Requirement:
Your task is to transcribe the lines from the start of the data below through the line containing "gary@gnhcc.com (182, 1986)", inclusive, exactly as they stand and without the pictures.

** Records for processing follows **

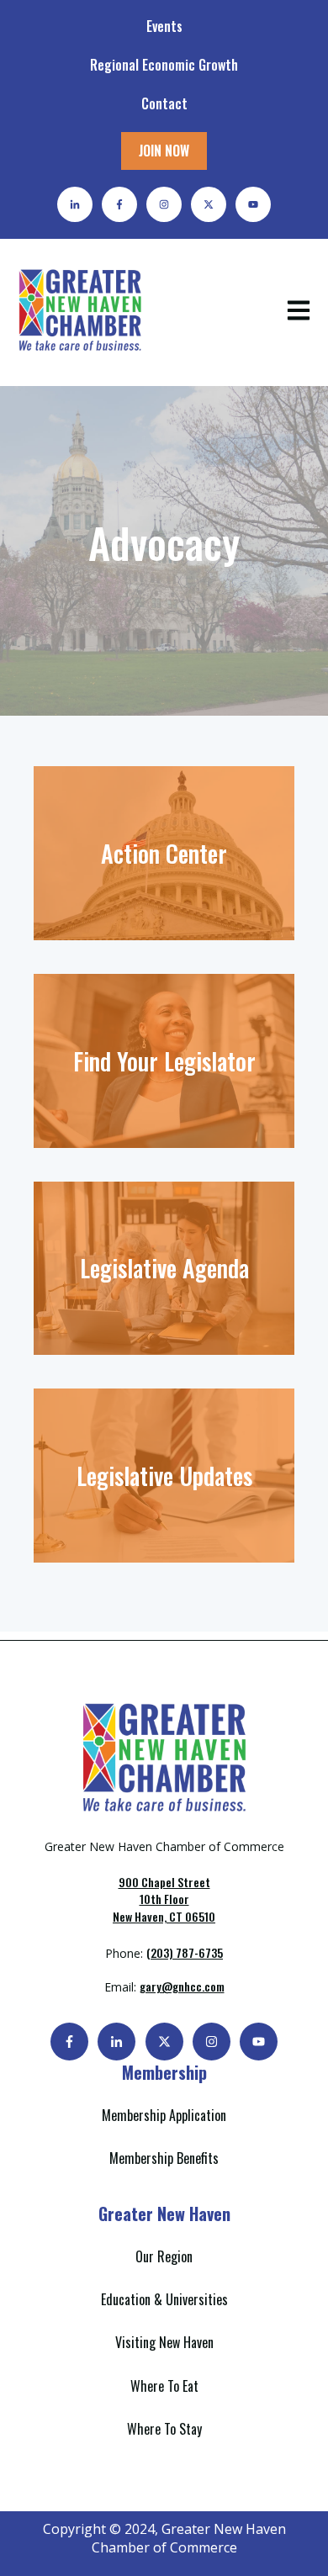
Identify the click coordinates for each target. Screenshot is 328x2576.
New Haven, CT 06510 (164, 1899)
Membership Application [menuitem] (164, 2115)
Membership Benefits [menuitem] (164, 2158)
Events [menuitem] (164, 26)
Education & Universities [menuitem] (164, 2299)
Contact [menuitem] (164, 103)
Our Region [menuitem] (164, 2256)
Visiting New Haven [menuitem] (164, 2342)
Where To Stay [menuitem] (164, 2429)
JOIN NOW (164, 150)
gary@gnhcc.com (182, 1986)
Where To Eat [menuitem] (164, 2386)
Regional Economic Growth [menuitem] (164, 65)
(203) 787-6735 (184, 1952)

** End of Records for processing **

Solution for this exercise:
Identify the click coordinates for each target. Screenshot is 328x2576.
New Haven, CT 06510 (164, 1899)
Membership Application [menuitem] (164, 2115)
Membership Benefits [menuitem] (164, 2158)
Events [menuitem] (164, 26)
Education & Universities [menuitem] (164, 2299)
Contact [menuitem] (164, 103)
Our Region [menuitem] (164, 2256)
Visiting New Haven [menuitem] (164, 2342)
Where To Stay [menuitem] (164, 2429)
JOIN NOW (164, 150)
gary@gnhcc.com (182, 1986)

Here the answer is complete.